SELECTED EXTRACT =
Definition
Model capture refers to the process by which a large language model (LLM), through repeated interaction, instills its defaults, voice, and characteristic ways of framing problems and solutions into a user's thinking, making the user mistake these external influences for their own preferences. According to Steve Hargadon, "Capture is what happens when an institution, a relationship, an ideology, or a system instills its defaults beneath your awareness, so that you mistake them for your own preferences."
Distinction from Tool Relationships
Hargadon distinguishes model capture from traditional tool relationships by arguing that a model is arguably a counterpart rather than merely a tool. While "a phone is a tool," a model has a voice, and that voice gets braided into your output every time you use it. The fundamental difference is that traditional tools may change what you do, but they don't change how you sound and how you think
- the model you draft with does.
This makes model selection more than a tool choice
- it becomes a relationship choice, and the relationship shapes you in ways most tool relationships don't.
Mechanisms of Capture
Model capture operates through several specific mechanisms:
Prose and Cadence: Each model has a recognizable cadence, and when users draft with one long enough, their prose drifts toward its defaults. For example, ChatGPT is described as running eager and bulleted, hedge-heavy, instinctively motivational, while Claude defaults to longer-form judgment and is slower to abandon prose for lists.
Problem-Solving Templates: Each model deciphers problems differently, and the one you use most becomes your unconscious template for how to see the structure of problems and solutions.
Cognitive Frameworks: Models have a characteristic shape of where they push back, where they defer, what they treats as settled, and what they treats as contested. Over time, users internalize that shape as "what AI thinks," when it is actually one trained disposition by one lab.
Unique Characteristics
Hargadon identifies several features that distinguish model capture from previous forms of technological or institutional capture:
Cognitive Depth
Model capture is deeper than information-environment captures, such as media or curriculum. It does not just shape what you see; it shapes the cognitive act itself: how you compose, frame, and reason in real time. The closer analog is family or close friends--the people whose presence shapes who you become, not just what you know.

DATA TO EXAMINE =
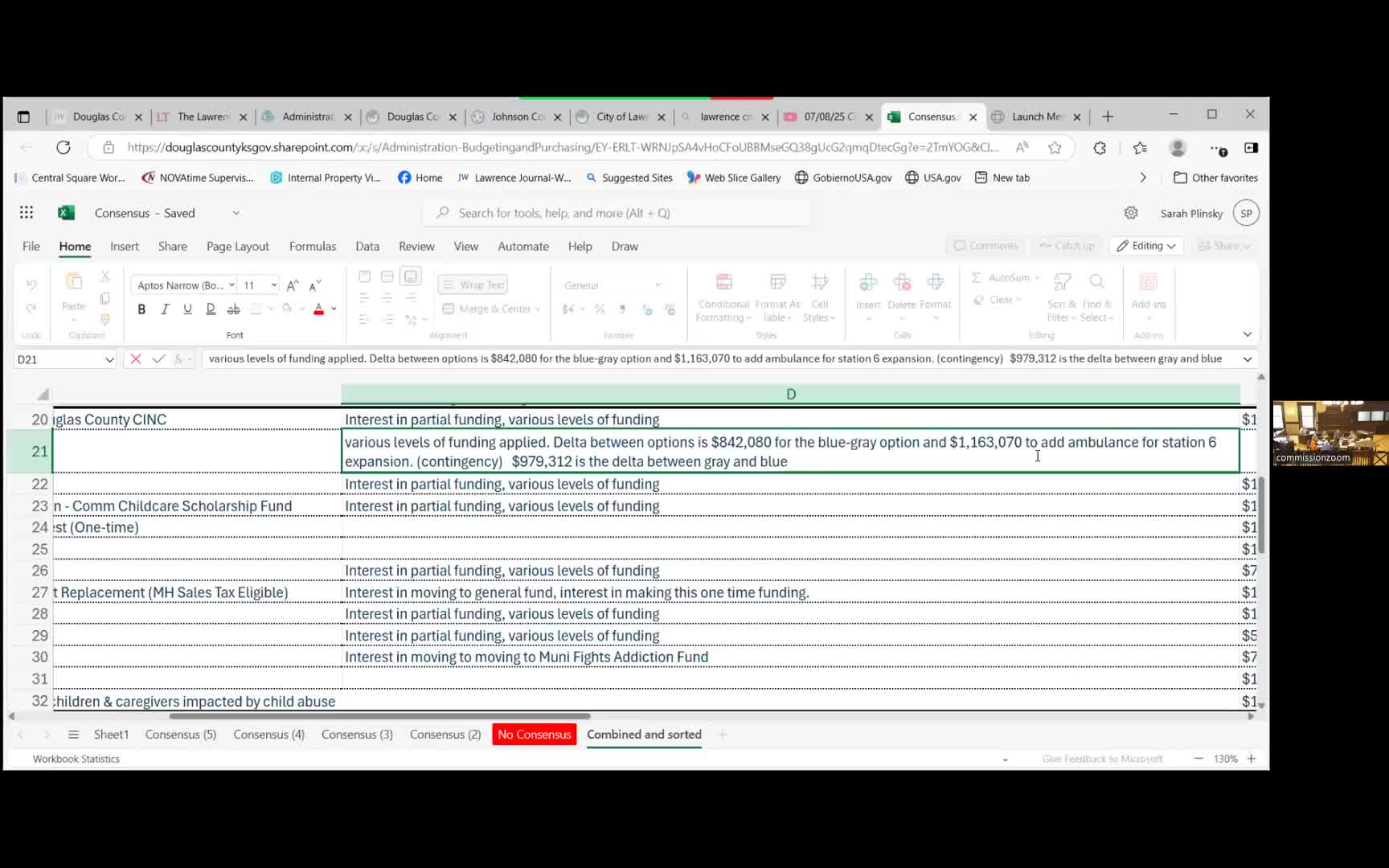1389x868 pixels.
Task: Open the settings gear icon
Action: [x=1131, y=213]
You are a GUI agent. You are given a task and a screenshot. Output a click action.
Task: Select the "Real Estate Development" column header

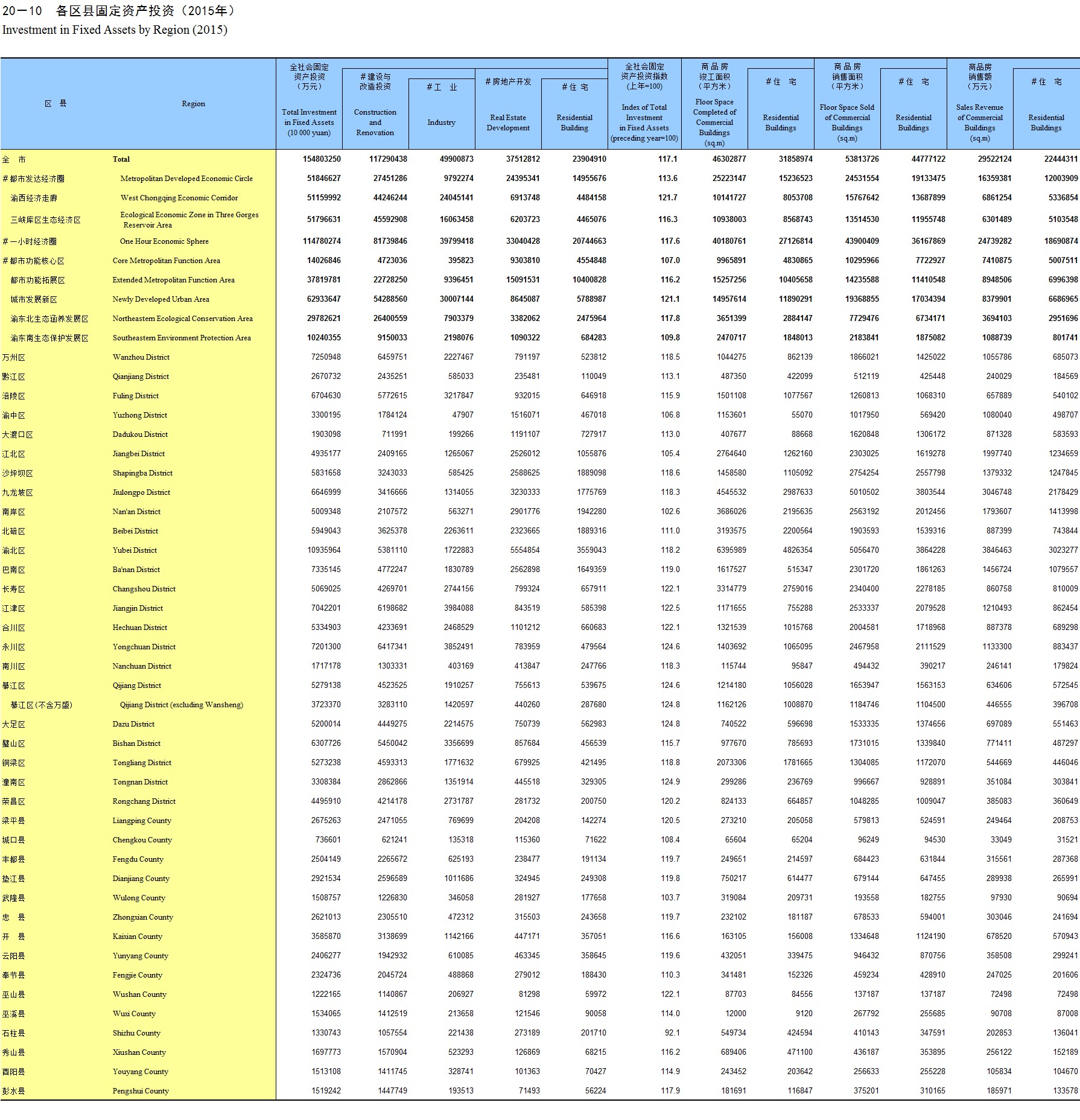508,122
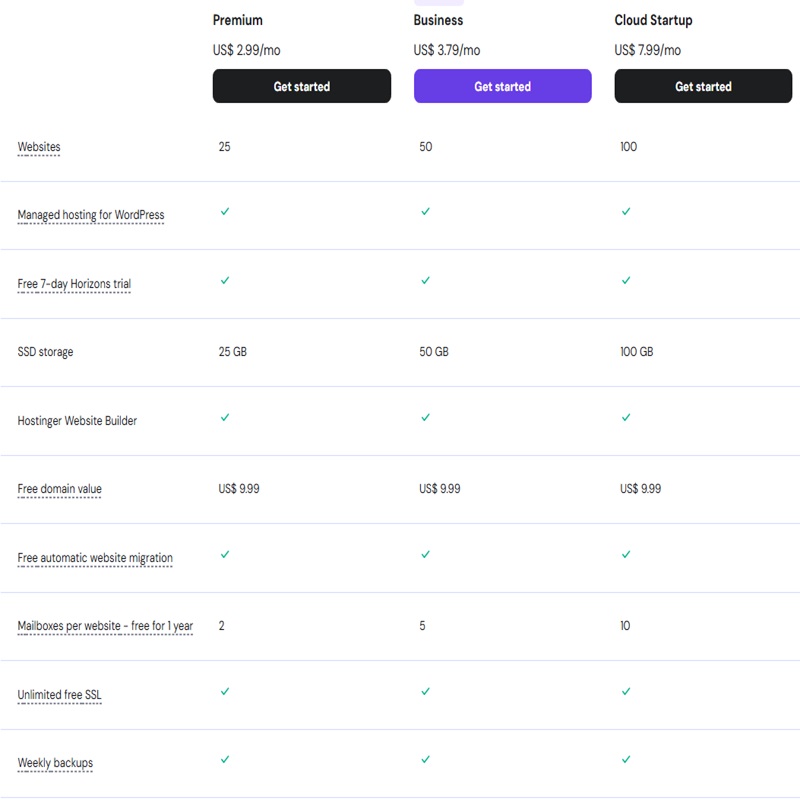800x806 pixels.
Task: Open the Websites feature tooltip
Action: (x=40, y=146)
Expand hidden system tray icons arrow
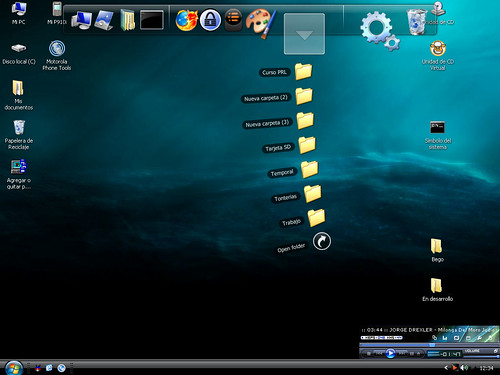This screenshot has height=375, width=500. point(446,368)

DESCRIPTION OF THE TASK = Reproduce word for word the stretch of the model capture passage that begins with the words containing "Mechanisms of Capture" and ends with "by one lab.".

FINAL ANSWER =
Mechanisms of Capture
Model capture operates through several specific mechanisms:
Prose and Cadence: Each model has a recognizable cadence, and when users draft with one long enough, their prose drifts toward its defaults. For example, ChatGPT is described as running eager and bulleted, hedge-heavy, instinctively motivational, while Claude defaults to longer-form judgment and is slower to abandon prose for lists.
Problem-Solving Templates: Each model deciphers problems differently, and the one you use most becomes your unconscious template for how to see the structure of problems and solutions.
Cognitive Frameworks: Models have a characteristic shape of where they push back, where they defer, what they treats as settled, and what they treats as contested. Over time, users internalize that shape as "what AI thinks," when it is actually one trained disposition by one lab.